New Delhi — India’s business leaders and government officials gathered Tuesday for a conference pushing secure AI adoption across key sectors. The Confederation of Indian Industry (CII), alongside the Ministry of Electronics and Information Technology (MeitY) and IndiaAI Mission, organized the event titled “Democratising AI Resources for Economic Growth and Social Good (Securing the Future: Cyber Defence for an AI-driven world).”

AI’s rapid spread into governance, finance, healthcare and manufacturing demands ironclad cyber protections, speakers stressed. Amit Sinha Roy, CII’s principal advisor for digital matters, opened the proceedings. He urged embedding cybersecurity directly into AI systems from the start. “We need predictive, intelligence-driven frameworks,” Roy said, according to participants. Reactive measures no longer suffice for safeguarding data, algorithms and infrastructure.

Roy called for inclusive security solutions that reach small and medium enterprises, not just big corporations. Public-private partnerships, balanced regulations and shared threat intelligence topped his list for bolstering India’s AI landscape.

Abhishek Singh, additional secretary and CEO of the IndiaAI Mission under MeitY, spotlighted the upcoming India-AI Impact Summit 2026. India will host this first global AI summit in the Global South, anchored by principles of people, planet and progress. “AI turns static data into a high-velocity engine for Viksit Bharat,” Singh said. The summit aims to blueprint inclusive growth.

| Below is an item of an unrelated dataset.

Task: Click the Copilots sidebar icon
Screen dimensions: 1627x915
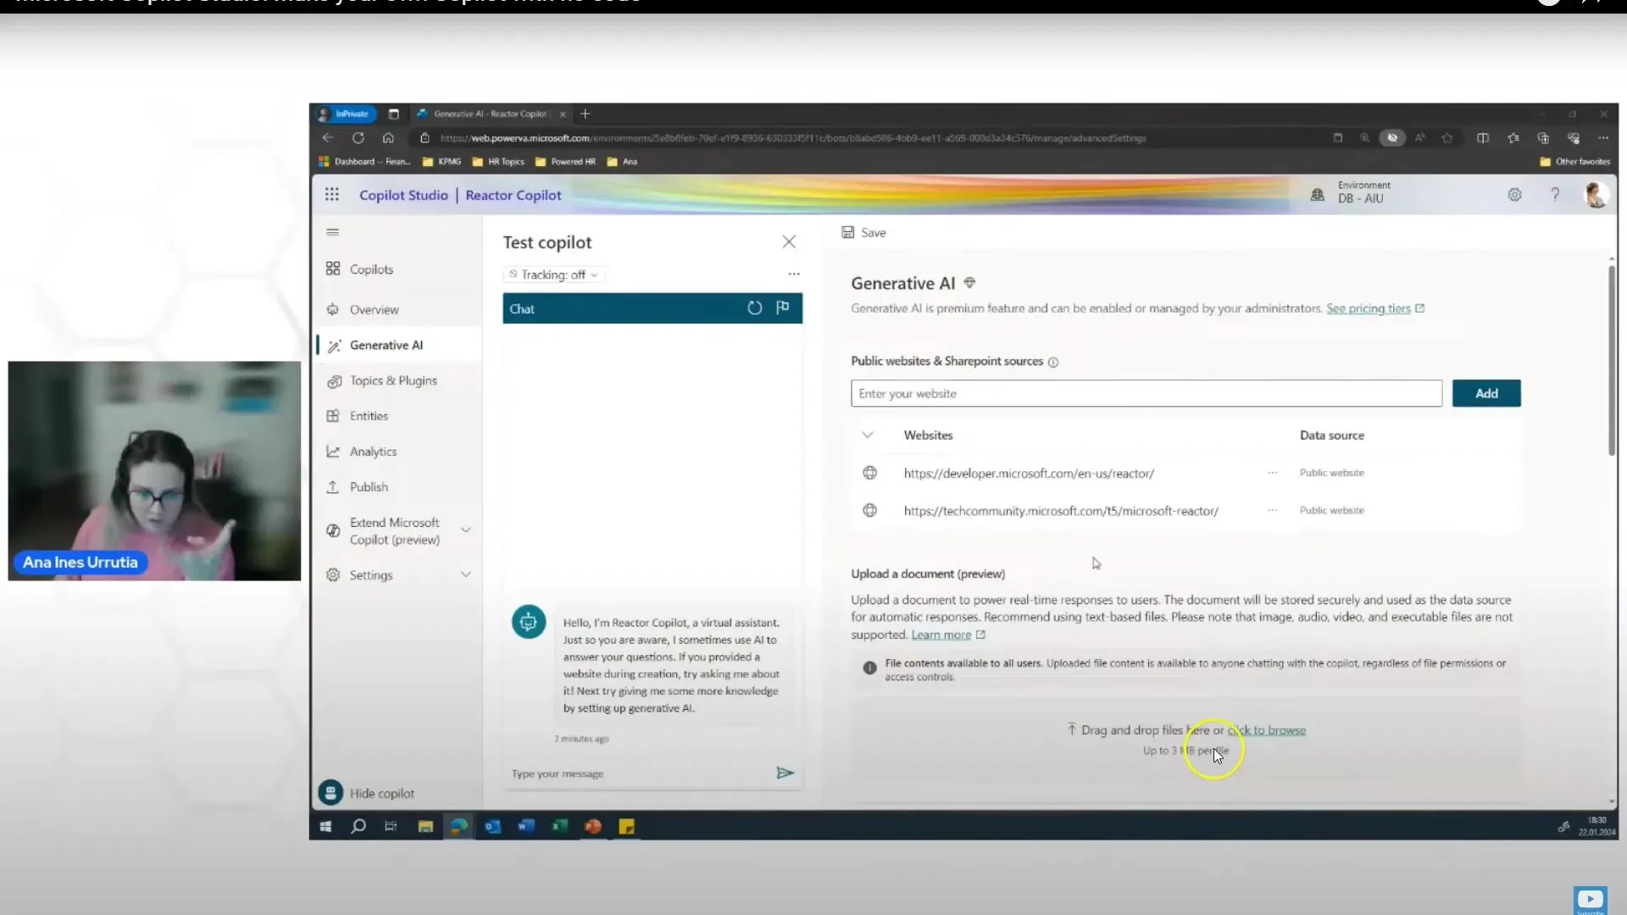Action: [x=333, y=269]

Gulshan Rai, former director general of CERT-In and ex-national cybersecurity coordinator, warned of AI’s deep integration into daily life and economies. Investments surge worldwide and in India, he noted, with a strategic push into agentic AI. These systems, which interact directly with infrastructure, bring tougher security hurdles than generative AI. Rai pointed to problems like outdated software, scarce testing facilities, poor dataset access, messy data setups and weak certification infrastructure.

Government and industry must team up on testing labs, data frameworks, secure-by-design development and upgraded security operations centers, Rai argued. True resilience demands overhauling architecture, testing and national readiness.

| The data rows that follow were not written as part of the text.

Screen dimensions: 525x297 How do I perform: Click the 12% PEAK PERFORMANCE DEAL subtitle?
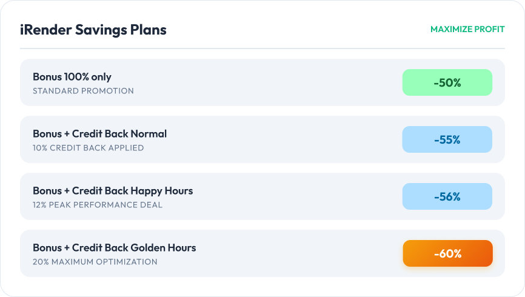pyautogui.click(x=97, y=205)
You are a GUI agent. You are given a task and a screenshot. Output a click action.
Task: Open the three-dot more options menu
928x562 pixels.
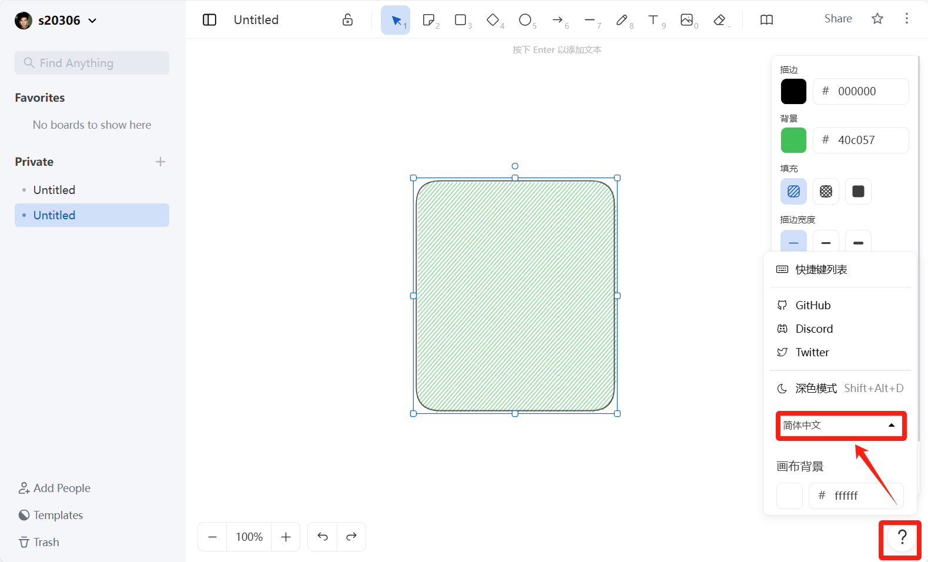[906, 19]
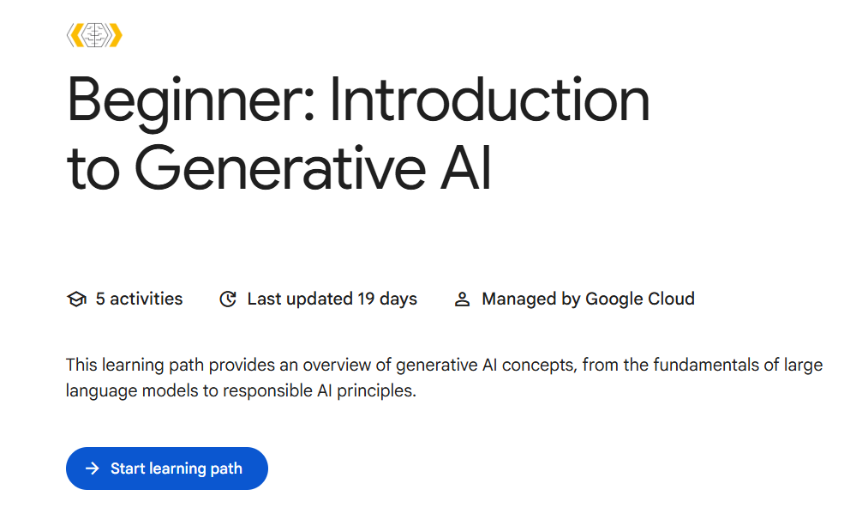Click the "19 days" update time text
The height and width of the screenshot is (520, 862).
tap(387, 299)
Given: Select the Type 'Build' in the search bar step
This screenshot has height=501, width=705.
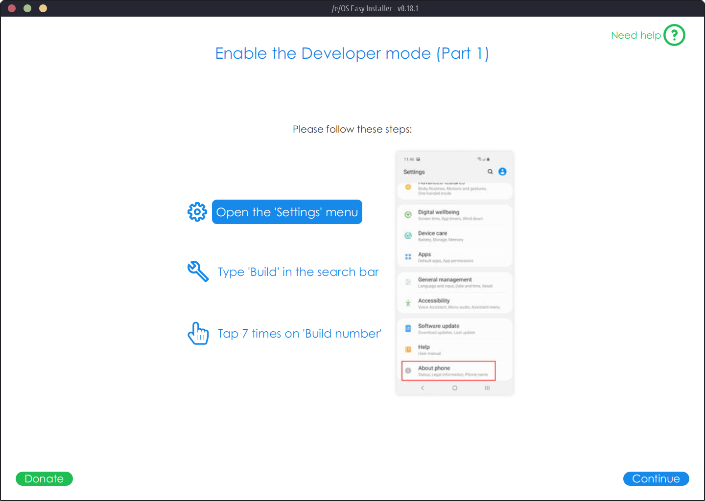Looking at the screenshot, I should click(298, 272).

G Narendra Nath, joint secretary at the National Security Council Secretariat, declared AI adoption mandatory across sectors. Existing cyber frameworks need expansion for AI risks like prompt manipulation, data provenance issues, third-party vendor threats and spotting attacks versus glitches. Nath pushed structured assessments, transparent training, privacy tech and contractual security mandates. Policy, implementation and AI-boosted defenses must evolve together.

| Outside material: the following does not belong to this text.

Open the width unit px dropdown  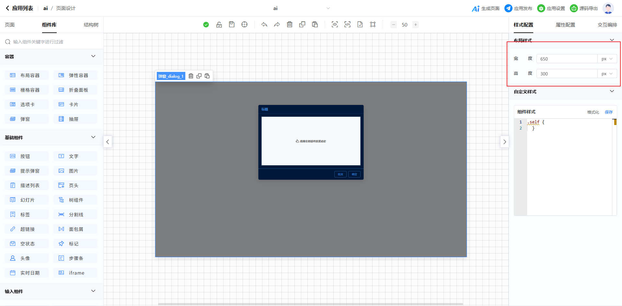pos(607,59)
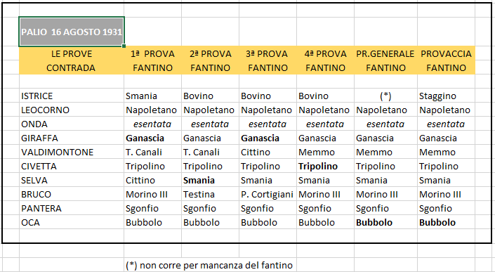The width and height of the screenshot is (495, 272).
Task: Select the ISTRICE contrada cell
Action: [72, 96]
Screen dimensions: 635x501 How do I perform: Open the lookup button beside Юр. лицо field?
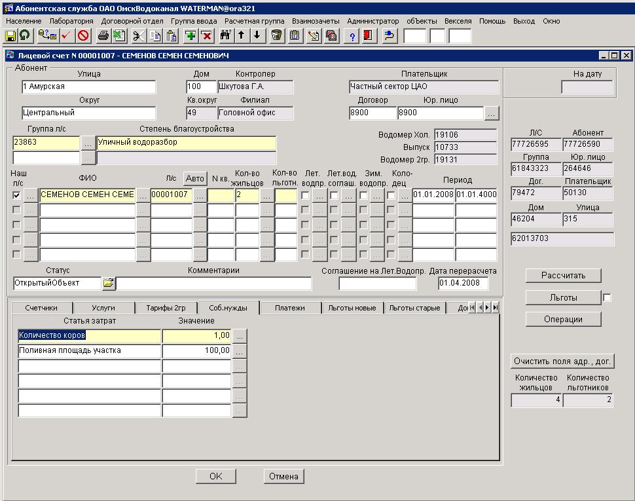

Pavan Duggal, a Supreme Court advocate, slammed gaps in India’s legal toolkit. No dedicated cybersecurity or AI laws exist, he said. The 2000 Information Technology Act misses AI’s autonomy and risks. Duggal demanded an AI resilience framework, clear liabilities and tough enforcement. Self-regulation falls short against organized AI cybercrime.

Neehar Pathare, MD, CEO and CIO at 63SATS Cybertech, detailed surging threats: deepfakes, AI malware and generative attacks. Defenses lag due to budgets, skills shortages and rules. Organizations should deploy AI governance upfront, he advised. Ungoverned AI could spark the next big breach.

A later session featured Jitendra Mohan Bhardwaj, group CISO at Tata Advanced Systems; Vaibhav Koul, managing director for cybersecurity at Protiviti; Anirban Mukherji, founder and CEO of miniOrange; and S Dipin Nair, CISO at Anadrone System Pvt Ltd. Their talks reinforced the push for secure, trusted AI to cement India’s global leadership.